The findings also suggest that cross-linking and stiffness in supporting tissue in general is important in tumor progression. Further, the findings imply that other enzymes and molecules that support this process could also promote cancer formation.
“This study may also help explain why the rate of breast cancer increases dramatically with age – aged tissues are stiffer and contain higher levels of abnormal collagen cross-links,’’ said Weaver. “I’m cautiously optimistic. We still have a lot more work to do, but this is certainly exciting.’’
Further testing established other factors that could be acting in combination with LOX, including cancer genes such as ErbB2 and other molecules including PI3kinase. Weaver said the study shows that cancer is best viewed as a complex process of changes in tissue remodeling that is tightly controlled by many biochemical and mechanical factors.
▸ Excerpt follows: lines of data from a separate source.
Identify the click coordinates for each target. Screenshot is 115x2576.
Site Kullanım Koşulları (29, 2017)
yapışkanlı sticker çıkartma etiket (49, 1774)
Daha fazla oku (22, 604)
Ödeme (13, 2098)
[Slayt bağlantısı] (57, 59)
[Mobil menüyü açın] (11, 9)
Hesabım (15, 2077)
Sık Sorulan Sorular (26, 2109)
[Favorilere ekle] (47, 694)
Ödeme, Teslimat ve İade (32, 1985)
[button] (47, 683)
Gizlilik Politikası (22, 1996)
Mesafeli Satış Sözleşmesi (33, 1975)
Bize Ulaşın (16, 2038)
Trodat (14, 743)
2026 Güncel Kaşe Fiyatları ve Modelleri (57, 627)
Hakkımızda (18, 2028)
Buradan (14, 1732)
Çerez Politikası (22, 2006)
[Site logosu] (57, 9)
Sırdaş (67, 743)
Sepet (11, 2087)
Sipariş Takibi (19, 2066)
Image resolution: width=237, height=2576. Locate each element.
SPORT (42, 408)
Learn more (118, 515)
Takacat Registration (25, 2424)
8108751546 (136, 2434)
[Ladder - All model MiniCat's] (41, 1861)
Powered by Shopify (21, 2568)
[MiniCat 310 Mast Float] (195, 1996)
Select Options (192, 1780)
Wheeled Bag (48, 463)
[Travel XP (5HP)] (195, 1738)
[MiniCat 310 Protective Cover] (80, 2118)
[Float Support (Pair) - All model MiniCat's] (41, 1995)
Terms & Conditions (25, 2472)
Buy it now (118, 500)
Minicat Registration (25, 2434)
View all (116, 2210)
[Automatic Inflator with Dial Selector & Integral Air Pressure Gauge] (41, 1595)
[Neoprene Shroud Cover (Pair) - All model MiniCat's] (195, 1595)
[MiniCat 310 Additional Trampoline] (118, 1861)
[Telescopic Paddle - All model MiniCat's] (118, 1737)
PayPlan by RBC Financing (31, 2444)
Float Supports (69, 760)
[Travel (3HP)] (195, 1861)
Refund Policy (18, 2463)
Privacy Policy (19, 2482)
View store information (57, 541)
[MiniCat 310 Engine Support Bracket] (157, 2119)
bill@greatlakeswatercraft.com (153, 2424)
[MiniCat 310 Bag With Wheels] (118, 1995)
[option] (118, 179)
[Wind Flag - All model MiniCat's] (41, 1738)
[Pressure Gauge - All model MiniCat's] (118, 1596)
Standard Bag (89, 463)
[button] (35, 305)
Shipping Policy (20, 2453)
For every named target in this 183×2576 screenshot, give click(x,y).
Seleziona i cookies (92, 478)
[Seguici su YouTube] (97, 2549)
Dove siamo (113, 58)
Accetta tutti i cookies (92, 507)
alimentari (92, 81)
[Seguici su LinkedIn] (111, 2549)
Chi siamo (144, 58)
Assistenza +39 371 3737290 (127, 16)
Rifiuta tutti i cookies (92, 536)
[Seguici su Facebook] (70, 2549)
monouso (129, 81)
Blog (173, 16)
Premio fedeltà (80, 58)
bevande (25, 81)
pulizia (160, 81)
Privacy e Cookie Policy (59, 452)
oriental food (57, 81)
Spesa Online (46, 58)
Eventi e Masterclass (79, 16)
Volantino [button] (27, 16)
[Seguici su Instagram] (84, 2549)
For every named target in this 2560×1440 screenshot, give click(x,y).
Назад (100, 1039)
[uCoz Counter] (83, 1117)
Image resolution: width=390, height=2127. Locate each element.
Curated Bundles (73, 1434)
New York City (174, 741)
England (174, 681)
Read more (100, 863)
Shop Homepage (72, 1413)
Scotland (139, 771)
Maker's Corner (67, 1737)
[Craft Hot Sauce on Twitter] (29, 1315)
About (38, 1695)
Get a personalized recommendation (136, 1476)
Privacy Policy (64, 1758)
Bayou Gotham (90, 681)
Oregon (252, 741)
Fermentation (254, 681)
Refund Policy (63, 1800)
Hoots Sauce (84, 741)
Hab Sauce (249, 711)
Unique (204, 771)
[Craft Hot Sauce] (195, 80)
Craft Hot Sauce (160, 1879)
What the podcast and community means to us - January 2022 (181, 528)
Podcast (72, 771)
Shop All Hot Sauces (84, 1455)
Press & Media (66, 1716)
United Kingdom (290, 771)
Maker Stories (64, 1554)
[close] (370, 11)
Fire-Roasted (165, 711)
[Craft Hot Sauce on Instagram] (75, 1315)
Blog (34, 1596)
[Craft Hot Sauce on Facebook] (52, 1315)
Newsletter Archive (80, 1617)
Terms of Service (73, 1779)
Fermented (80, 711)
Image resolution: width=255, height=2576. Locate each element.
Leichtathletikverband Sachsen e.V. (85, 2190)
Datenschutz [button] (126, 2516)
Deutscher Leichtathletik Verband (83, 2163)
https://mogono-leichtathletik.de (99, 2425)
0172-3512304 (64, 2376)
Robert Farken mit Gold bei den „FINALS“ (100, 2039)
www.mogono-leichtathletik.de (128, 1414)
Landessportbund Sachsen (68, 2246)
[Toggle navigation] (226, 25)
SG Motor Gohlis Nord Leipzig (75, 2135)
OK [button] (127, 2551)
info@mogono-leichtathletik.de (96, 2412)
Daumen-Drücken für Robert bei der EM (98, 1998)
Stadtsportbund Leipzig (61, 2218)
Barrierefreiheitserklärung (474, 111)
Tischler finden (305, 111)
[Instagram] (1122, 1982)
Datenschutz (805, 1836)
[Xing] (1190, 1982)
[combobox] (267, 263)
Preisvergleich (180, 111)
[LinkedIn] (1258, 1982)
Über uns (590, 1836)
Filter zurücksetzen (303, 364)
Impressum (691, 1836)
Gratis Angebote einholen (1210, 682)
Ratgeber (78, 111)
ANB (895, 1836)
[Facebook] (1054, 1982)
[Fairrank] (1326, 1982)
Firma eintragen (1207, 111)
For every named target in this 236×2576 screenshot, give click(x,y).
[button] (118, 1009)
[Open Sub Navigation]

Other UCSF co-authors include Hongmei Yu, PhD, and Johnathon Lakins, PhD, of the Center for Bioengineering and Tissue Regeneration at the UCSF Department of Surgery.
Also contributing to the study were scientists from the University of Pennsylvania, Stanford University School of Medicine, University of Hawaii at Manoa, the University of North Carolina and the Institute of Cancer Research in London.
The research was supported by grants from the National Institutes of Health.